[Collected data]
=== Section Start ===

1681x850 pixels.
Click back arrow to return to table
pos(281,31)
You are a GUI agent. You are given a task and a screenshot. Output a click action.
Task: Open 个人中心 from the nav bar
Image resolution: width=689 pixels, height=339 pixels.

=== Section End ===

* Work request: Nothing in the data may change. Give it again in full.

* Task result:
1681x850 pixels.
Click back arrow to return to table
pos(281,31)
You are a GUI agent. You are given a task and a screenshot. Output a click action.
Task: Open 个人中心 from the nav bar
Image resolution: width=689 pixels, height=339 pixels.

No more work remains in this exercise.